McCrea and colleagues performed a cohort study — a part of the TRACK-TBI study — at 18 level 1 trauma centers in the United States from February 2014 to August 2018 and identified 2,679 patients with mild, moderate or severe TBI. They evaluated longitudinal outcomes, with up to 12 months post-injury follow-up. Of these patients, investigators included 484 patients with msTBI (Glasgow Coma Scale scores 3–12) in their analysis between October 2019 to April 2021.

McCrea and colleagues evaluated global functional status using the Glasgow Outcome Scale–Extended (GOSE) and Disability Rating Scale (DRS) at 2 weeks and 3, 6 and 12 months after injury. Researchers used GOSE scores to determine favorable and unfavorable outcomes. They assessed neurocognitive testing and patient-reported outcomes at 12 months.

McCrea and colleagues observed favorable outcomes in 36 of 290 patients with severe TBI (12.4%) and 38 of 93 patients with moderate TBI (41%) at 2 weeks after injury.
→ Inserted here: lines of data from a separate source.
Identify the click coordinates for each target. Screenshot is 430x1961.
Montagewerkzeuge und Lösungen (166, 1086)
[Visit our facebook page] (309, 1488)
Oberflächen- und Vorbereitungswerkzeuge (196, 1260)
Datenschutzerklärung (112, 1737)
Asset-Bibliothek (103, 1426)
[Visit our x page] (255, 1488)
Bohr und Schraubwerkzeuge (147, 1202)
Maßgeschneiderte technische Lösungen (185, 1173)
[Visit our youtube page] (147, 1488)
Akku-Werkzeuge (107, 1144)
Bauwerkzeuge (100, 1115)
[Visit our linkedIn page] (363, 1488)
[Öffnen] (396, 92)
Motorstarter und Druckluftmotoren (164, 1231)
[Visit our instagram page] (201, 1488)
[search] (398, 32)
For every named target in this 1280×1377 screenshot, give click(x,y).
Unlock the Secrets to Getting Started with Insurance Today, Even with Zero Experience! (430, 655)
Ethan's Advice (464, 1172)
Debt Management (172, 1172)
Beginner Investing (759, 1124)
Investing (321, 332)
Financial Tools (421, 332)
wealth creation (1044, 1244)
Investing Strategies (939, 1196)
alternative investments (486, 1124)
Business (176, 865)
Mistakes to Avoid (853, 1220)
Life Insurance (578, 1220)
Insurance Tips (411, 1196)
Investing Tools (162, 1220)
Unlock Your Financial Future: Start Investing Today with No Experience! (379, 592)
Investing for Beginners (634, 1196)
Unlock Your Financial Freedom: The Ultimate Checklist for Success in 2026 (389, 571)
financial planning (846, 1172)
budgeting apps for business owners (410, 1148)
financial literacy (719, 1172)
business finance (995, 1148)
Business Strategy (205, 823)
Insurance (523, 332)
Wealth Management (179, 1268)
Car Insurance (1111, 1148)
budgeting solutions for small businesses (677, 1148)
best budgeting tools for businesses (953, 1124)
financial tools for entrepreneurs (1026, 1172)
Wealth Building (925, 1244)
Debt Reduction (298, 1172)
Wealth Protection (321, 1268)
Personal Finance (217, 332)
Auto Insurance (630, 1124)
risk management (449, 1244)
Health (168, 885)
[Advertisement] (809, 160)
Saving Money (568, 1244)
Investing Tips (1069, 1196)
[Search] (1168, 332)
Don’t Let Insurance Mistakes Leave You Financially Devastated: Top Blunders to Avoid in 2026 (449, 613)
They also saw moderate disability or worse on the DRS in 301 of 322 patients in the severe TBI group (93.5%) and 81 of 103 in the moderate TBI group (78.6%).

The investigators also reported favorable outcomes at 12 months after injury for 142 of 271 patients with severe TBI (52.4%) and for 54 of 72 patients with moderate TBI (75%). No disability was reported in nearly one of five patients with severe TBI and one in three with moderate TBI.

According to McCrea and colleagues, among patients in a vegetative state at 2 weeks, 62 of 79 patients (78%) regained consciousness, and by 12 months, 14 of 56 patients with available data (25%) regained orientation.

“Clinicians should be cautious about suggesting a high likelihood of permanent severe disability within the first 2 weeks postinjury,” McCrea and colleagues wrote. “Ongoing efforts by TRACK-TBI investigators are underway to identify clinical variables that improve prognostic accuracy in patients with msTBI. In the interim, early prognostic counseling and decision-making about withdrawal of life-sustaining care should acknowledge the limitations of prognostic certainty.”